Sunday, 28 February 2016

‘I witnessed the birth of Isis’: how one film-maker captured the horror of Iraq

At some point during this film from deep inside Iraq’s many wars, one asks oneself, shattered: “Do I need to watch this?” Jihadi executioners clear a pavement opposite a marketplace and shoot a suspected informer while he kneels, hooded, then kick the body casually. Next, the Islamist fighters are hanging alleged looters from a rafter by their bound wrists so that their quarry dangles there – “like piñatas”, says the commentary – before bullets rip through them. And there is worse to come, in a different way, from the less fervent but more arrogant cruelty of American soldiers.
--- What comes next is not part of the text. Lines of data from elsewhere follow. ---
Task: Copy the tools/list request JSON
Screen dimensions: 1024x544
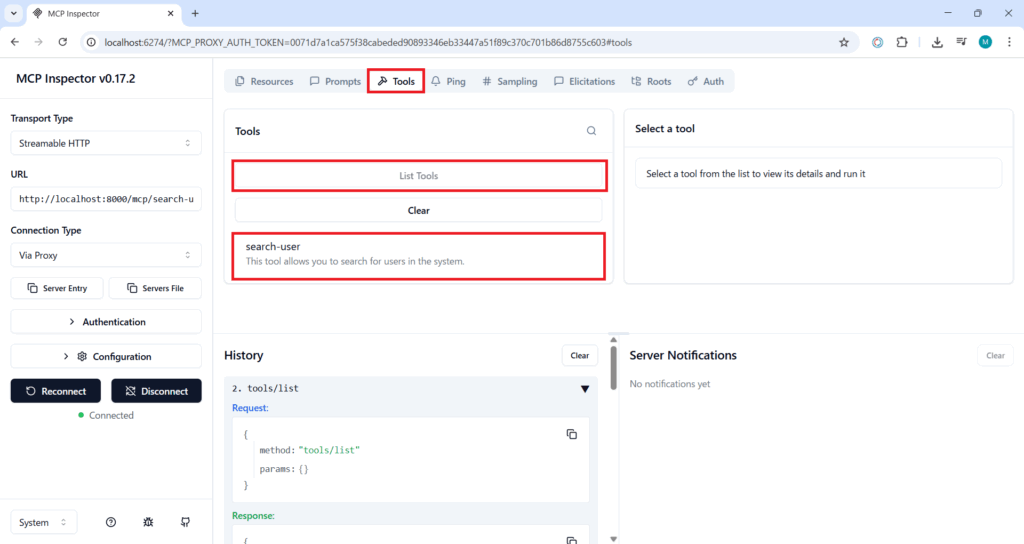Action: click(x=572, y=434)
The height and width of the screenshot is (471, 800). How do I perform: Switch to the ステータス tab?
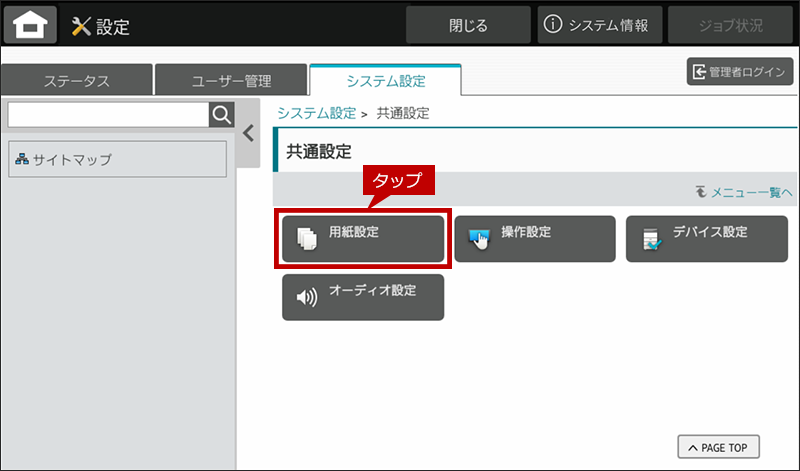point(76,81)
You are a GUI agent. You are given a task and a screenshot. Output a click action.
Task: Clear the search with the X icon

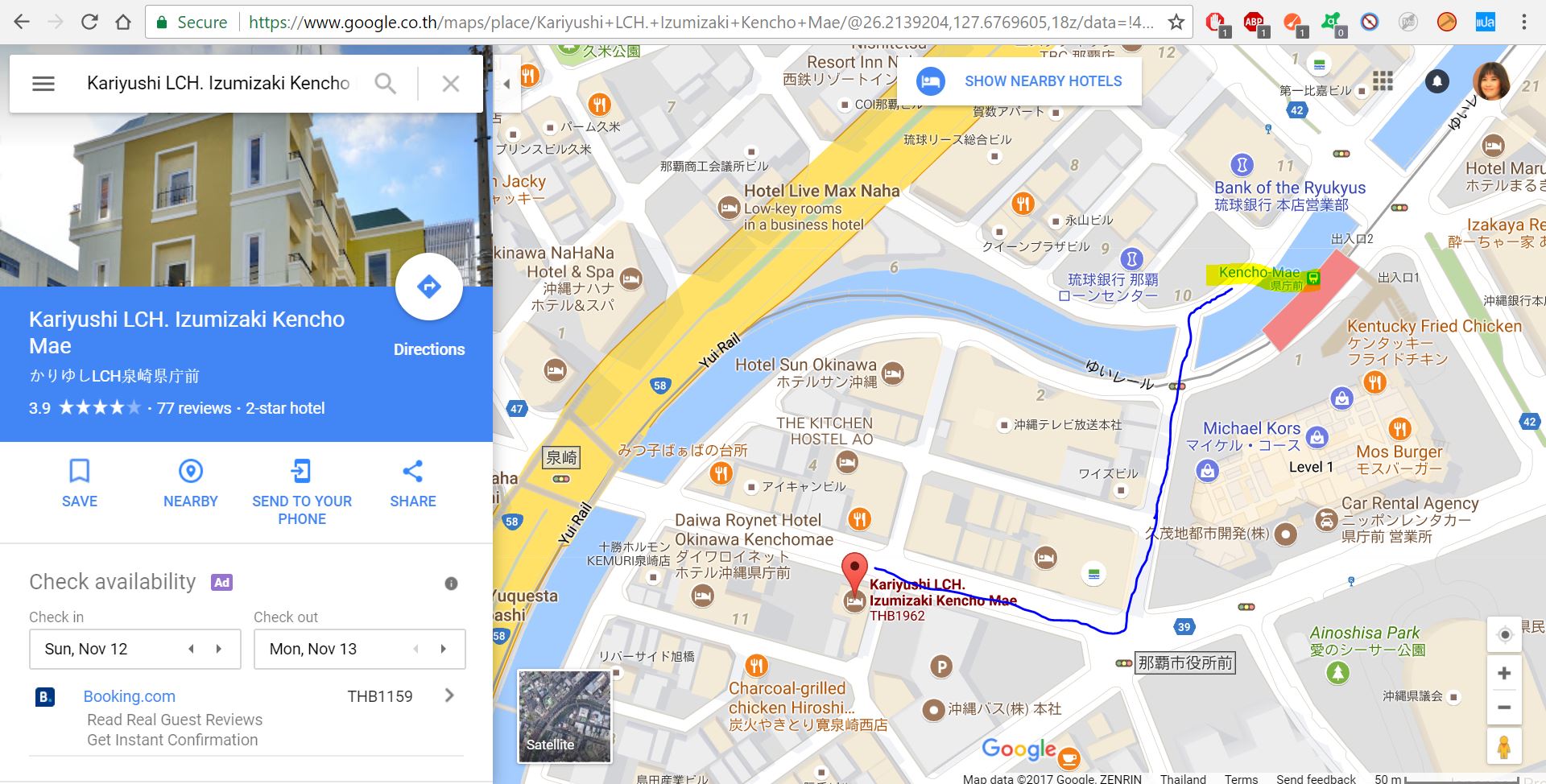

And the answer is: yes, we absolutely do need to watch this film. For the violence is not gratuitous, quite the reverse: it propels a searing film-essay by the cameraman and subject of the piece, Australian reporter Michael Ware, who is unique among we correspondents who covered that carnage, for having actually lived in Iraq for seven bloody years, after which he suffered what can only be called a breakdown before mustering the courage to make his “video-diary”. Unique too for having penetrated deep within first the insurgency loyal to Saddam Hussein, then the Islamist genesis of what is now Isis. “I witnessed the birth of what is now Islamic State,” says Ware. “It’s there in the film.” The result, Only the Dead, is the most disturbingly poignant reporting to come from this horror, initiated and ignited 13 years ago by decisions made in London and Washington and which, never-ending, spilled into Syria, France, Tunisia and elsewhere. And rages still, for the foreseeable and unforeseeable future.
Ware’s film, from the beginnings of this nightmare in 2003, was released on digital platforms last week and will soon be shown by HBO in America. He may be criticised for showing the violence as it was and is, and as the Iraqi insurgents want it shown; for being “embedded” with them, as well as with western forces like most others (though not me, I hasten to add). There is also the haunting closing scene, when Ware watches and films American soldiers search and insult a man they have fatally wounded in the head, who takes a horribly long time to die, and to whom they do not administer first aid – rather: “Hurry up and die, motherfucker.”